======== Given records

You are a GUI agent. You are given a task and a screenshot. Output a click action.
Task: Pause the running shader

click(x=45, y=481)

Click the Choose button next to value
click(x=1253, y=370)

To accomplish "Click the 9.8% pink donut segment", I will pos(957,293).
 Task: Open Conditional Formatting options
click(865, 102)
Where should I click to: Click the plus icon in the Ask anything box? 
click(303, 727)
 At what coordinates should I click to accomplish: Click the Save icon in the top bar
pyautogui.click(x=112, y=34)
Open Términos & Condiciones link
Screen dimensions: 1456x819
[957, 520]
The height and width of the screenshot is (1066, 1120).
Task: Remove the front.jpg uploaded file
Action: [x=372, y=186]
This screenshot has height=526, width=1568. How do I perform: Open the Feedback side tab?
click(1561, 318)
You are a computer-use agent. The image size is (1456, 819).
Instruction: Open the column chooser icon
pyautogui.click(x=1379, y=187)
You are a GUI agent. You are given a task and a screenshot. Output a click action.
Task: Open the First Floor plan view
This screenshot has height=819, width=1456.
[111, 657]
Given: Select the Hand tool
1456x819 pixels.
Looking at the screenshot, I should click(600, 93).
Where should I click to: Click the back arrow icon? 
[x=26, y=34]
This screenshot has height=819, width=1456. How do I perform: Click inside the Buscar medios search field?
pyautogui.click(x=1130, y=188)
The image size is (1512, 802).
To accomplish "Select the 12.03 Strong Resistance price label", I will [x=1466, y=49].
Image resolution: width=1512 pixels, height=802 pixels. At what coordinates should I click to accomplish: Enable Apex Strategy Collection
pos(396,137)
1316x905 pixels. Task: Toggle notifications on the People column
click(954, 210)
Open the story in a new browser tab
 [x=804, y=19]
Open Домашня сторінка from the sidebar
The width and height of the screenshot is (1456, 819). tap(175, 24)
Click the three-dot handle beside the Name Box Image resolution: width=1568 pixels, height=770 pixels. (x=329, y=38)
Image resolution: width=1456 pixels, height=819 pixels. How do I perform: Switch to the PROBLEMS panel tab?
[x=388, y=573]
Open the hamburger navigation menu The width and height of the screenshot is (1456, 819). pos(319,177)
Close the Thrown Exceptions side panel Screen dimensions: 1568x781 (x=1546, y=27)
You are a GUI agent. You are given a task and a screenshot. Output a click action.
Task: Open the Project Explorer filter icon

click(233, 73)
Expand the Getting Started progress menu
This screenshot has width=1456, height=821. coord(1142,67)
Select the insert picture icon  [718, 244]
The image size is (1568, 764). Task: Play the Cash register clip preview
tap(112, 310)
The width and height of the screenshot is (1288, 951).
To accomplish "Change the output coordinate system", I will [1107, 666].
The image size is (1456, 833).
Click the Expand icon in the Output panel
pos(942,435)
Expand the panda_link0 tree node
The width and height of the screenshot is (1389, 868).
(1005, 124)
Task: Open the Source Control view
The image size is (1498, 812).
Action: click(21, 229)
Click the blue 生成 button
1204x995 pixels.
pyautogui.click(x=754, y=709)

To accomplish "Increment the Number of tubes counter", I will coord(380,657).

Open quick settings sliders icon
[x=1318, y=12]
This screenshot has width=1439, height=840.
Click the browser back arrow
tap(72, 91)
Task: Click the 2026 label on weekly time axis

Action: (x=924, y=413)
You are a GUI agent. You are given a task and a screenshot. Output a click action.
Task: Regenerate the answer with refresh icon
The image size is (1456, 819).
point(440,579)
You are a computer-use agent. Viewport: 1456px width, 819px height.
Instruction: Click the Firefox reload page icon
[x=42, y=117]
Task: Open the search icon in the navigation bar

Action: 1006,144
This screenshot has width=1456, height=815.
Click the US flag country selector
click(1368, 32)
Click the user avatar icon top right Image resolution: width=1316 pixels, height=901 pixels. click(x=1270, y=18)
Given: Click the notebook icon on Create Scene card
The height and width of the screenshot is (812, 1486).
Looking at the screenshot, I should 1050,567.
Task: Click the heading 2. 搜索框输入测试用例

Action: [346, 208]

================

→ What to produce: You are asked to reproduce word for word the line containing "You are a computer-use agent. Viewport: 1456px" and every subsequent line through the end of the entries.

→ The answer:
You are a computer-use agent. Viewport: 1456px width, 819px height.
Instruction: Click the Firefox reload page icon
[x=42, y=117]
Task: Open the search icon in the navigation bar

Action: 1006,144
This screenshot has width=1456, height=815.
Click the US flag country selector
click(1368, 32)
Click the user avatar icon top right Image resolution: width=1316 pixels, height=901 pixels. click(x=1270, y=18)
Given: Click the notebook icon on Create Scene card
The height and width of the screenshot is (812, 1486).
Looking at the screenshot, I should 1050,567.
Task: Click the heading 2. 搜索框输入测试用例

Action: [346, 208]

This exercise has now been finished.